I intend to implement the algorithm in Mathematica, but could do it in C++ or Python too.
If your desired property of the small subsets (call it P) is fairly common, a probabilistic approach may work well:
Sort the n integers (for millions of integers i.e. 10s to 100s of MB of ram, this should not be a problem), and sum the k-1 smallest. Call this total offset.
Generate a random k-subset (say, by sampling k random numbers, mod n) and check it for P-ness.
On a match, note the sum-total of the subset. Subtract offset from this to find an upper bound on the largest element of any k-subset of equivalent sum-total.
Restrict your set of n integers to those less than or equal to this bound.
Repeat (goto 2) until no matches are found within some fixed number of iterations.
Note the initial sort is O(n log n).
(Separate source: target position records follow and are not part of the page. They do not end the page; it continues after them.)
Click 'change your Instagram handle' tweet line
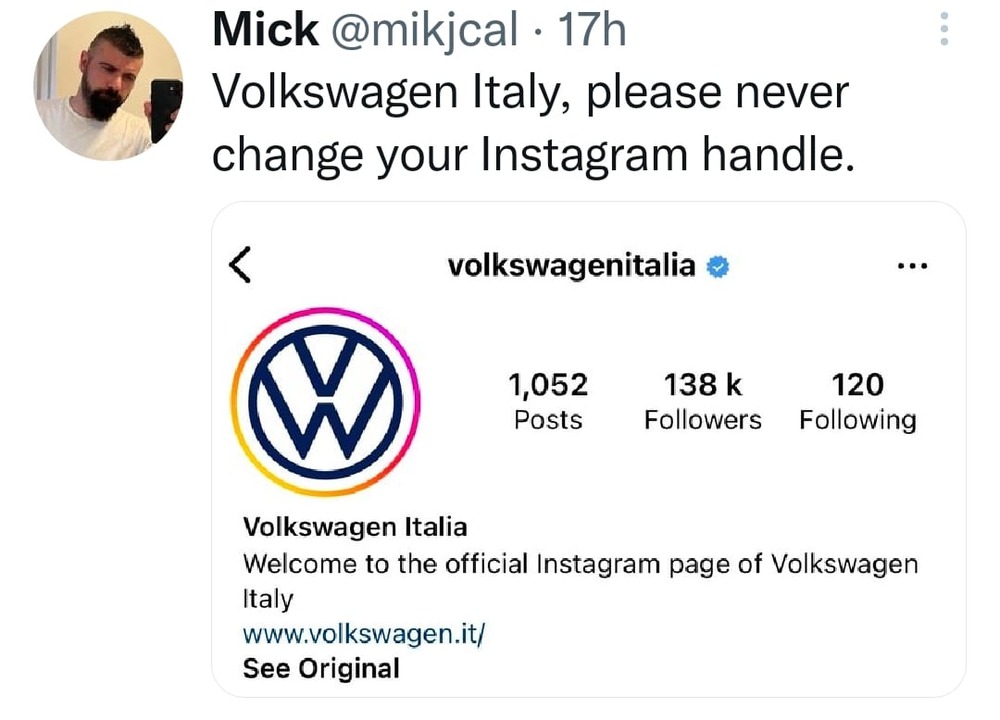The height and width of the screenshot is (720, 1000). click(x=534, y=153)
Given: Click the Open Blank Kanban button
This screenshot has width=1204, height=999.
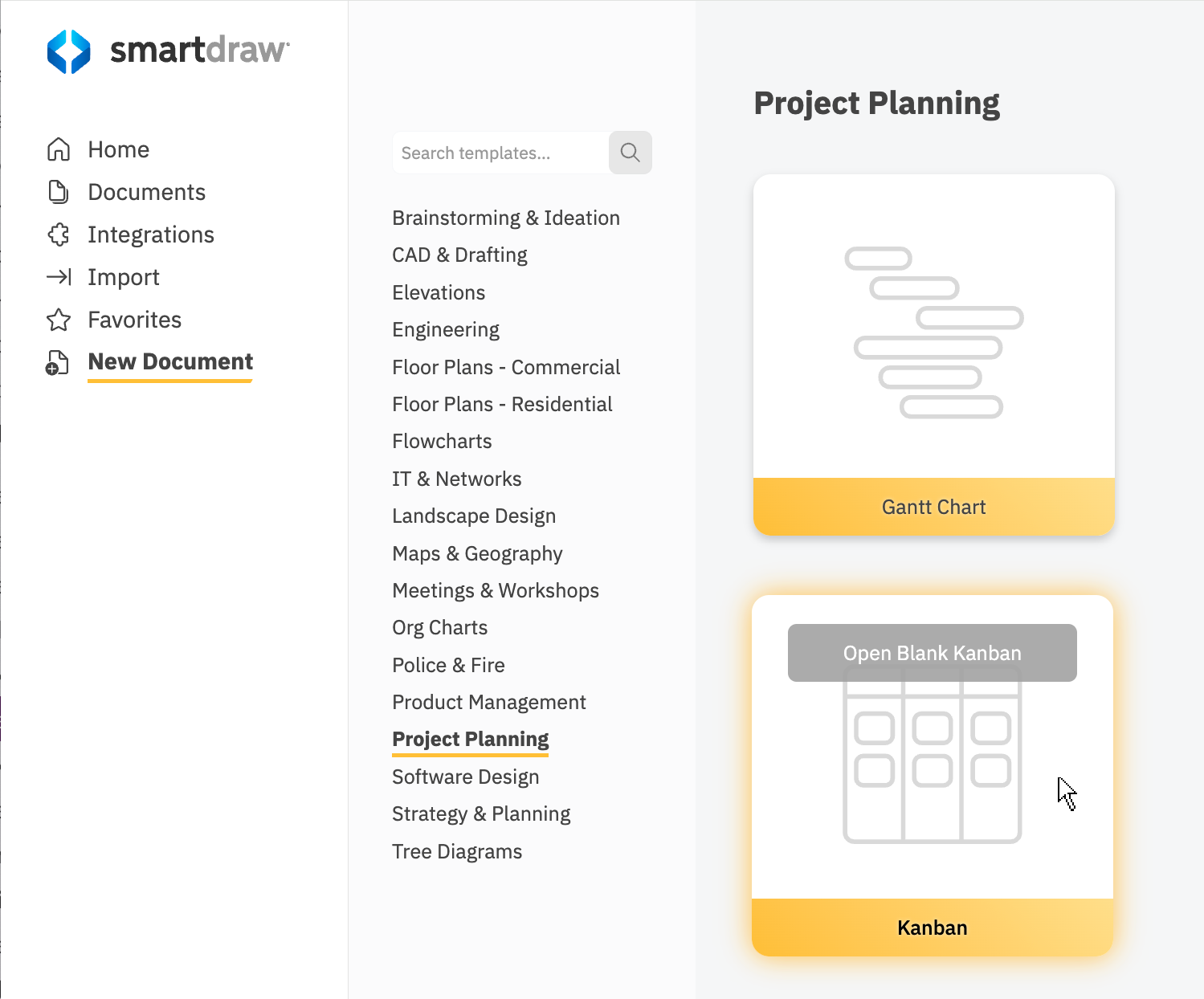Looking at the screenshot, I should tap(932, 653).
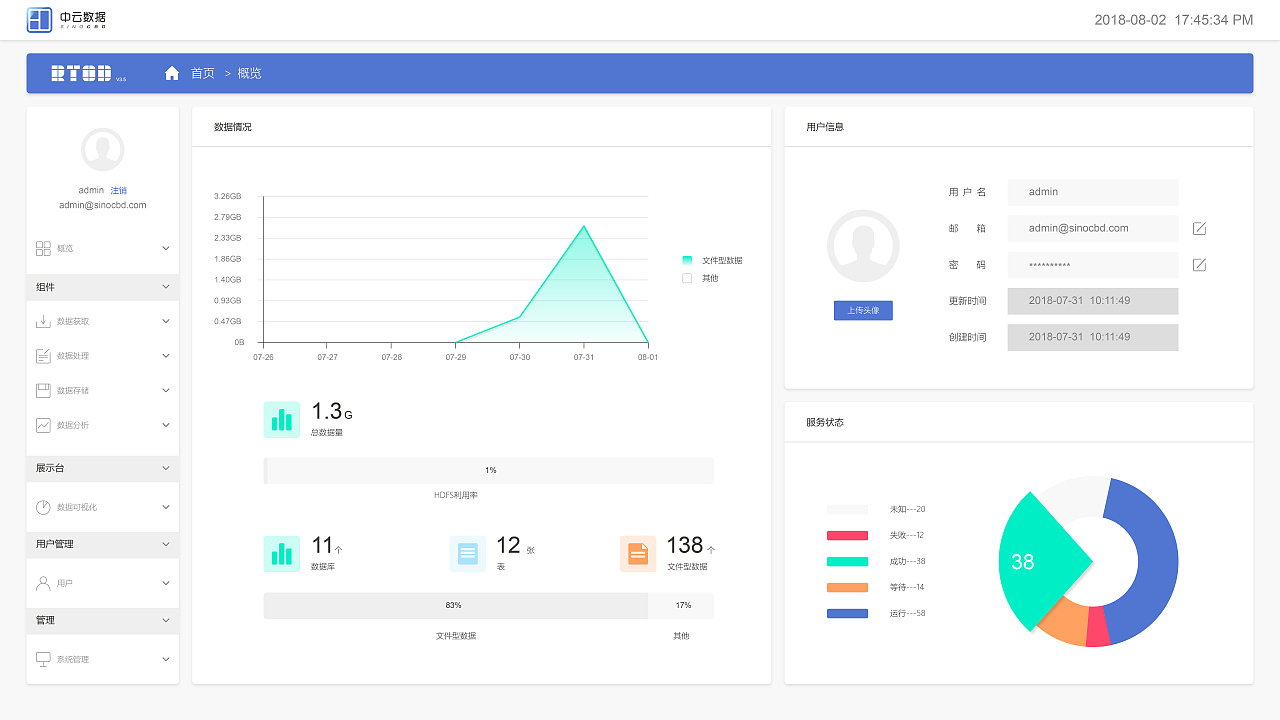Toggle the 文件型数据 legend item in chart
Viewport: 1280px width, 720px height.
point(712,260)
The binary search implicit in step 4 is O(log n).
Obviously, if P is so rare that random pot-shots are unlikely to get a match, this does you no good.
Even if only 1 in 1000 of the k-sized sets meets your condition, That's still far too many combinations to test. I believe runtime scales with nCk (n choose k), where n is the size of your unsorted list. The answer by Andrew Mao has a link to this value. 10^28/1000 is still 10^25. Even at 1000 tests per second, that's still 10^22 seconds. =10^14 years.
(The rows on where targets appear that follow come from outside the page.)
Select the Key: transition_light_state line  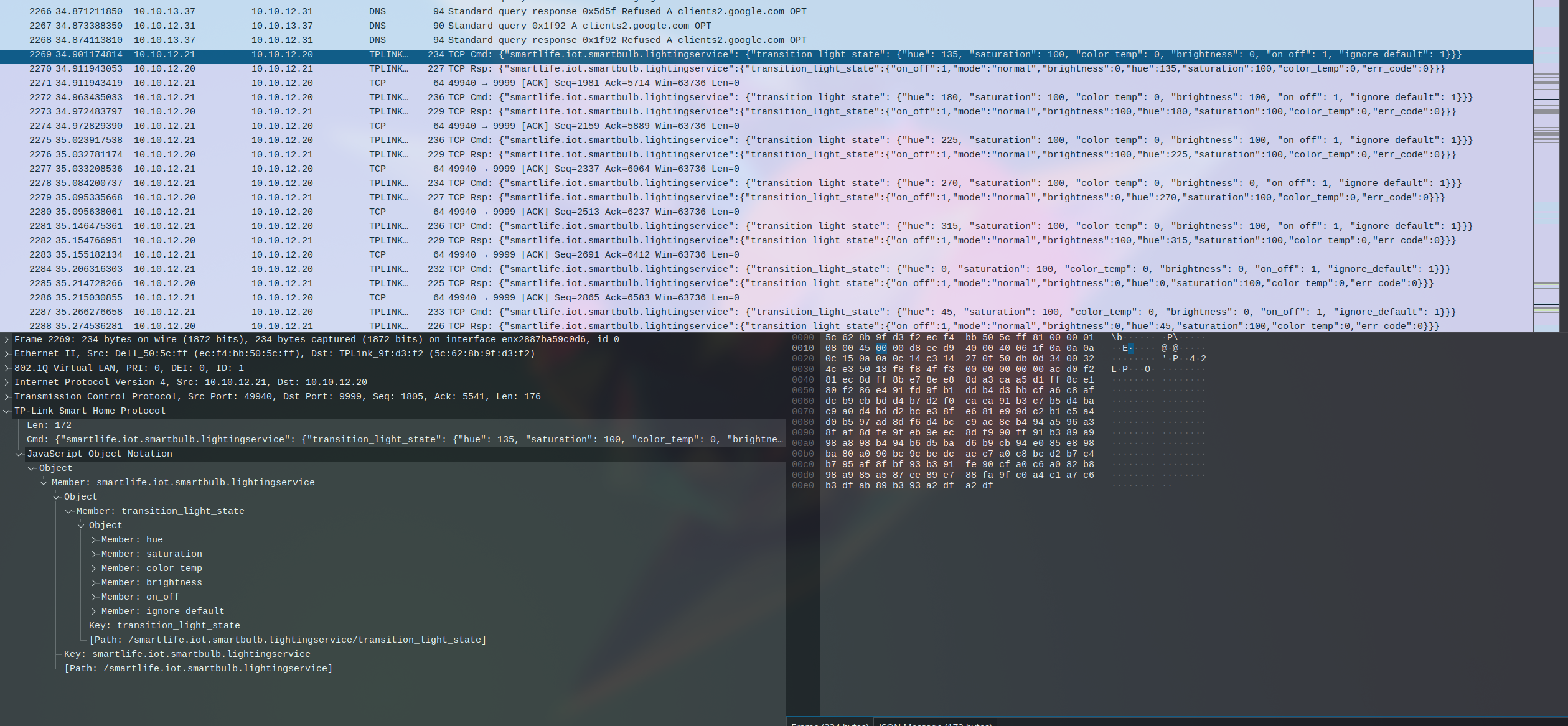[164, 626]
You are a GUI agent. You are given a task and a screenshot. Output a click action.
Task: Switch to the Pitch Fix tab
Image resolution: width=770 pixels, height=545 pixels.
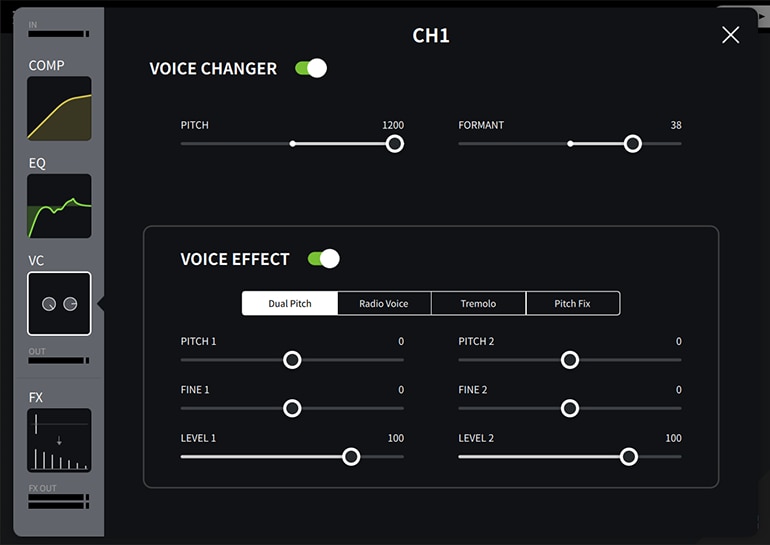pos(572,303)
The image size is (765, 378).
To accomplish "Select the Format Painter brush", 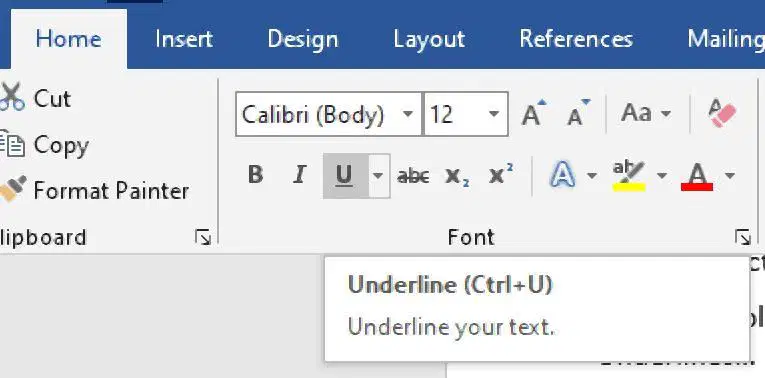I will coord(13,189).
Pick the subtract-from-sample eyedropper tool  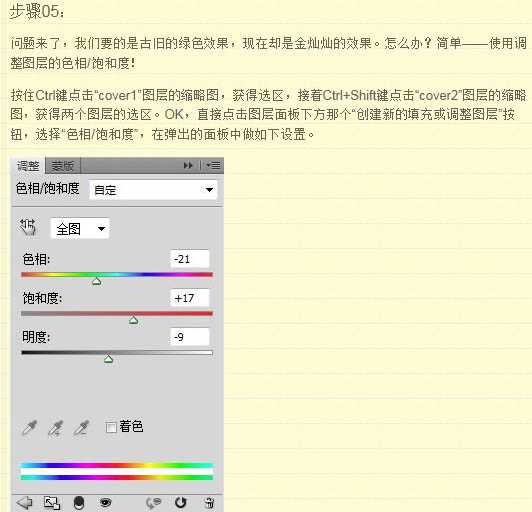tap(81, 428)
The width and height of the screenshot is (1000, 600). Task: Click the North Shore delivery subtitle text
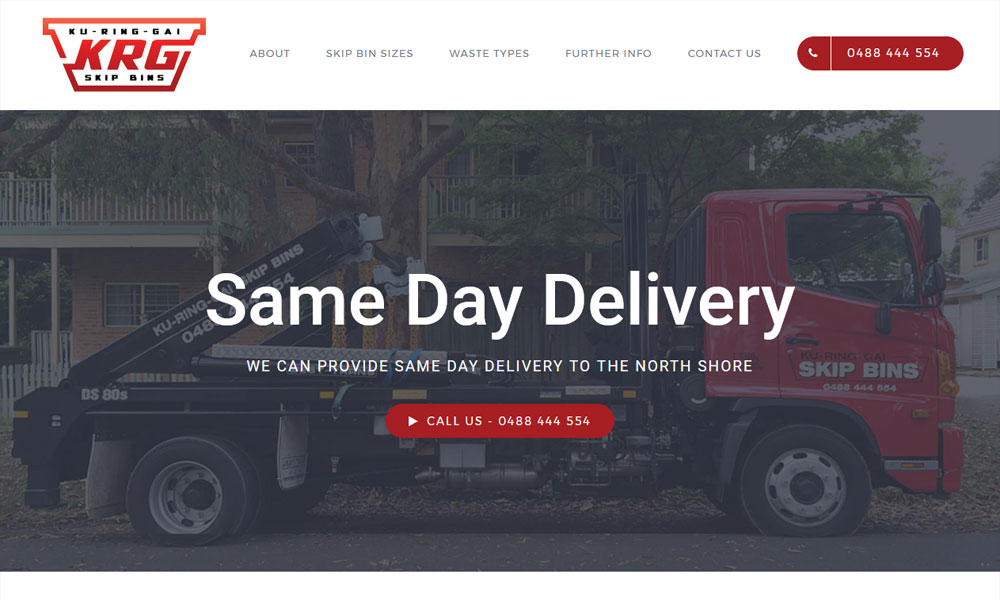[x=499, y=366]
If you are allowed to, I think you need to eliminate duplicate numbers from your large set. Each duplicate you remove will drastically reduce the number of evaluations you need to perform. Sort the list, then kill the dupes.
Also, are you looking for the single best answer here? Who will verify the answer, and how long would that take? I suggest implementing a Genetic Algorithm and running a bunch of instances overnight (for as long as you have the time). This will yield a very good answer, in much less time than the duration of the universe.
Do you mean 20 integers, or 2^20? If it's really 2^20, then you may need to go through a significant amount of (2^20 choose 5) subsets before you find one that satisfies your condition. On a modern 100k MIPS CPU, assuming just 1 instruction can compute a set and evaluate that condition, going through that entire set would still take 3 quadrillion years. So if you even need to go through a fraction of that, it's not going to finish in your lifetime.
Even if the number of integers is smaller, this seems to be a rather brute force way to solve this problem. I conjecture that you may be able to express your condition as a constraint in a mixed integer program, in which case solving the following could be a much faster way to obtain the solution than brute force enumeration. Assuming your integers are w_i, i from 1 to N:
min sum(i) w_i*x_i
x_i binary
sum over x_i = k
subject to (some constraints on w_i*x_i)
If it turns out that the linear programming relaxation of your MIP is tight, then you would be in luck and have a very efficient way to solve the problem, even for 2^20 integers (Example: max-flow/min-cut problem.) Also, you can use the approach of column generation to find a solution since you may have a very large number of values that cannot be solved for at the same time.
If you post a bit more about the constraint you are interested in, I or someone else may be able to propose a more concrete solution for you that doesn't involve brute force enumeration.
Here's an approximate way to do what you're saying.
First, sort the list. Then, consider some length-5 index vector v, corresponding to the positions in the sorted list, where the maximum index is some number m, and some other index vector v', with some max index m' > m. The smallest sum for all such vectors v' is always greater than the smallest sum for all vectors v.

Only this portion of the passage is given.